If they move to Las Vegas, the Oakland Athletics will play in a minor league stadium, which was unheard of a few years ago.
A prominent professional team recently made a similar transfer while waiting for the new venue. After moving from San Diego to Los Angeles, the NFL’s Chargers played in an MLS stadium, and the NHL’s Arizona Coyotes played in a collegiate arena while awaiting a new structure.
A’s president Dave Kaval wants to commence ground next year and move into a new Las Vegas stadium for the 2027 season. Bally’s and Gaming & Leisure Properties have agreed to create a $1.5 billion park on the Tropicana hotel site on the Las Vegas Strip. The Nevada Legislature may vote this week on the A’s request for roughly $400 million in public support.The A’s lease at Oakland Coliseum expires in 2024, and they may play 2025 and 2026 at Las Vegas Ballpark, home of their Triple-A affiliate, the Aviators.
Las Vegas Ballpark, 53 years younger than the Coliseum, has been named Ballpark Digest’s finest Triple-A stadium three years in a run (excluding 2020’s COVID-19 pandemic). It seats 10,000. The A’s Strip stadium would seat 30,000.
Oakland is the only team with fewer than 10,000 fans per game. The A’s may move sooner than 2025 if another lame-duck season in Oakland doesn’t improve those figures.
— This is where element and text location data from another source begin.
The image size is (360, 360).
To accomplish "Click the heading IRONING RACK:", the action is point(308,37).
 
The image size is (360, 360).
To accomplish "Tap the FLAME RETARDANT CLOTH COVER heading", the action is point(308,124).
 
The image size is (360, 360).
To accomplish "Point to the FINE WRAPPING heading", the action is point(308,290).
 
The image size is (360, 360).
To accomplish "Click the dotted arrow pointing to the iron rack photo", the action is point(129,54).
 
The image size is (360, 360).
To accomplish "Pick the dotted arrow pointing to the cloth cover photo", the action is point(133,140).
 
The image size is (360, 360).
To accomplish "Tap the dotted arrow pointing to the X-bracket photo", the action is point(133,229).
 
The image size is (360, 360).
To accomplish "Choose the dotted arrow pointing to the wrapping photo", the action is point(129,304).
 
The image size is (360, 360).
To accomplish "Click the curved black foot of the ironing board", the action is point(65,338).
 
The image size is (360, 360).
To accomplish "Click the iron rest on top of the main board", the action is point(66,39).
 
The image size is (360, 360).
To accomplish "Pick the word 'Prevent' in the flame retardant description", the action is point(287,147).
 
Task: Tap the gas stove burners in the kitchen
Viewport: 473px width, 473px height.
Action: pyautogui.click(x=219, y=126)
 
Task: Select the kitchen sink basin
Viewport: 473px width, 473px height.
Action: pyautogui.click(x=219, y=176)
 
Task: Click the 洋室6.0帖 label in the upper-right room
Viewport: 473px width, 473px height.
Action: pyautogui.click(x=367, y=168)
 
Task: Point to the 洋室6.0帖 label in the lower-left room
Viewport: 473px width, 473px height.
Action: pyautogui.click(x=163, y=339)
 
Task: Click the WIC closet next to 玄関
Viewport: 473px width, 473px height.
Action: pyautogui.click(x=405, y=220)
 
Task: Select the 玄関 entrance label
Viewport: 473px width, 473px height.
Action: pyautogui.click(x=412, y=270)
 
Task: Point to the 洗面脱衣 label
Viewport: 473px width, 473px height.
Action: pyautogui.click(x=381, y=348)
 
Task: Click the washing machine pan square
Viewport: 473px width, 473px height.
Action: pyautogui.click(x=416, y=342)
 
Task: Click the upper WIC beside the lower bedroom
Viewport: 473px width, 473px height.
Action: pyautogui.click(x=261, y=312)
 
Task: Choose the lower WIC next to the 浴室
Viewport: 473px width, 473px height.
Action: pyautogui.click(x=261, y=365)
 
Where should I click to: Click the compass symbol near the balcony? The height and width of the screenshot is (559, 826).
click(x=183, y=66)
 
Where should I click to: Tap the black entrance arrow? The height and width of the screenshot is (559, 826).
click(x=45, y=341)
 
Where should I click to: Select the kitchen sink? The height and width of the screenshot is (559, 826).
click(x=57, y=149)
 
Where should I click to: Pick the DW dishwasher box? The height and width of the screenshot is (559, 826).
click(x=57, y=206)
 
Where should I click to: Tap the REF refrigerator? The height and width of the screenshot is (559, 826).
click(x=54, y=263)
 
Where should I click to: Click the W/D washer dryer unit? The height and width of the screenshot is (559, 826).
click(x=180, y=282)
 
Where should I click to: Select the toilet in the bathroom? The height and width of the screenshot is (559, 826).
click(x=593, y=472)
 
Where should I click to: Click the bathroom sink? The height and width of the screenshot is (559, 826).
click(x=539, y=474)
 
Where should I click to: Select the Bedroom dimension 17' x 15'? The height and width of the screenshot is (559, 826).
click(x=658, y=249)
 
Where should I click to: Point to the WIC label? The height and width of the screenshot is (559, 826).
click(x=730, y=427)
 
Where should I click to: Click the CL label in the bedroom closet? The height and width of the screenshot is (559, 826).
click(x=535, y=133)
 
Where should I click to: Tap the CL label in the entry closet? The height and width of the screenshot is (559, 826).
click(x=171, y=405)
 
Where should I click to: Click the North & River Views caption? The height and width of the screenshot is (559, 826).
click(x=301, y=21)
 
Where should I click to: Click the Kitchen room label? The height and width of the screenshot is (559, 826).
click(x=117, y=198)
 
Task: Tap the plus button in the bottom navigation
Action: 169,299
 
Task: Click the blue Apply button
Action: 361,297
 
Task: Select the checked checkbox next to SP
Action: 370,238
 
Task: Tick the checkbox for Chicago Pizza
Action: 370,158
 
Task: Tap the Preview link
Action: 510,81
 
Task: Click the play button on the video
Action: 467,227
“Any time you’re a short-timer like this, that final season is going to be terrible no matter what it is, so most teams try to move as quickly as they can,” said sports economist Victor Matheson, a professor at College of the Holy Cross in Worcester, Massachusetts. “Once they say, ‘Hey, we’re going,’ you know you’ll lose it in your local market.”
In 2005, the Montreal Expos became the Washington Nationals. With a stripped-down lineup that won only 67 games, their Montreal and San Juan home games averaged 9,356 people.
Other teams have played in lesser venues while waiting for a new stadium.
The Chargers played three seasons in the LA Galaxy’s 30,000-seat stadium after leaving San Diego in 2017. Construction delays at SoFi Stadium in Inglewood caused the Chargers to stay an extra year.
They played before crowds applauding the opposition team for three years after leaving San Diego’s hostile fan base for an area that was at best apathetic to the Chargers. The Chargers play second at SoFi to the Rams, who returned from St. Louis in 2016.
Unlike the Chargers, the Rams played at the University of Southern California’s spacious but aging Los Angeles Memorial Coliseum, which was better for football.
The Coyotes played their inaugural season at Arizona State University’s 5,025-seat Mullett Arena, which is perfect for collegiate hockey but not NHL hockey. After a lease renewal failed, the Coyotes will play there for two more seasons.
Unlike the Chargers, the Coyotes may not build a new arena. Tempe voters rejected a $2.3 billion entertainment district including a Coyotes arena this week.
The Chargers and Coyotes share a temporary move to venues significantly below league standards. The A’s might try that, thinking Las Vegas fans will support them even without a big league ballpark.
“For the most part, this is a little unusual of not having the facilities,” said University of Nebraska sports history professor Scott Stempson. “I haven’t heard of Vegas residents clamoring for A’s.”
When the NFL’s Oilers left Houston in 1997, Memphis was the same. The Oilers committed to two years at Memphis’ Liberty Bowl while Nashville’s stadium was completed.
One issue: Nashville and Memphis share only a state. Memphis residents weren’t going to cheer on a team that would become Nashville’s, and Music City residents weren’t eager to make the six-hour round-trip travel eight times a year.
The Oilers went to Vanderbilt Stadium early one season after low attendance. The Oilers became the Titans the next season, played in front of sold-out crowds in their new stadium, and lost the Super Bowl by a yard.
That may help the A’s. The long-term plan is most important as they play in Oakland in front of diminishing crowds and consider playing in a minor league park for two years.
It could be bumpy before they arrive.
“They have totally destroyed that (Oakland) fan base,” Matheson added. “When you finally say, ‘OK, we’re done with you people,’ what do we expect ‘you people’ to do?”